In the square surrounding the pyre, dozens of tribal leaders danced and beat drums as other warriors and archers stood in silent, grieving ranks. Today’s pyre had been the last of too many over the past week — the war against the Centaurs had taken a decidedly terrible turn and the Amazon Nation now had two less tribes than it had had two moons earlier. Where once one-hundred Amazon tribal leaders had stood at the Nation’s height of power in the distant past, now only twenty-eight leaders stood. A terrible testament to the passage of time and the changing world.

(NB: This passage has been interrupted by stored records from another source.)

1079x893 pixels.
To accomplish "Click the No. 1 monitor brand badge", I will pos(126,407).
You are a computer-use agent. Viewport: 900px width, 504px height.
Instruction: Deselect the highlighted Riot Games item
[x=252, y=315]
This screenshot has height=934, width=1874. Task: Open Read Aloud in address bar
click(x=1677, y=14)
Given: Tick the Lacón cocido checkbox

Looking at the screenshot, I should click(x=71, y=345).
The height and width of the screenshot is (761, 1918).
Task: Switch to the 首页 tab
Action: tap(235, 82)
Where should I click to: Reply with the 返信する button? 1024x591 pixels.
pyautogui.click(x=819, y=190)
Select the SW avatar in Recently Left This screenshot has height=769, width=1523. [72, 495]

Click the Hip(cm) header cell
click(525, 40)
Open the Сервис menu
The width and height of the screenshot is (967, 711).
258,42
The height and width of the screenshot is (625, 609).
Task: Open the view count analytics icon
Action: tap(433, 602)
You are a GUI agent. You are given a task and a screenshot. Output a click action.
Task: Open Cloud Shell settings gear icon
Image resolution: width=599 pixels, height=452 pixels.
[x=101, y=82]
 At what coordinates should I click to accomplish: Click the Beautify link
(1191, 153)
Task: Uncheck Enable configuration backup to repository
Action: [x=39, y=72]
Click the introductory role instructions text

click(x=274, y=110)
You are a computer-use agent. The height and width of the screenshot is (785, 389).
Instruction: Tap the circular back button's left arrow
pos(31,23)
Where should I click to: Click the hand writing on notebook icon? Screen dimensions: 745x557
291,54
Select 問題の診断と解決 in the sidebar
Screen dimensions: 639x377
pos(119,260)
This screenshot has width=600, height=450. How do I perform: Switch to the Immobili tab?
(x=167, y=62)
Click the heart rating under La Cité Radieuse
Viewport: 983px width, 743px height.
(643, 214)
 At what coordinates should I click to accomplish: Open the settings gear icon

Ephiny stood near her mother’s burning pyre, tears welling up in her eyes, but not spilling. **I can’t cry. Not here — not now!** she thought furiously. **I’ll do my grieving later, in private.** She clutched her staff hard and stared at the eagle head through tear-streaked vision. **It’s not fair! We had a cease-fire ... **

Solari and Melosa joined the subdued twelve-year-old Ephiny near the pyre. Solari’s mother had been killed six moons earlier and she still sobbed at night — Melosa knew, because the older woman overheard the youngster’s muffled cries. **And now Ephiny is experiencing what Solari has known for moons ... grief,** Melosa thought. She experienced a pang of her own; after all, she and Alluria had been close to each other for years. **I, however, *cannot* grieve now. Too much to do ... too much to learn too quickly.**

Melosa was no longer Captain of the Guard. She had been promoted to Amazon Princess upon the death of Belami in the same battle that had taken Alluria’s life. All three Amazons were in grief ... one acknowledging it openly, another not, and one somewhere in-between.

*   *   *

"Ephiny, a warrior of the Amazon Nation," the Captain of the Guard, Eponin, announced somberly. She handed a humbled Ephiny a scabbard, which contained a brand-new sword forged by the Nation’s best weapons-masters. The warrior slipped it onto her back and stood proudly before Eponin.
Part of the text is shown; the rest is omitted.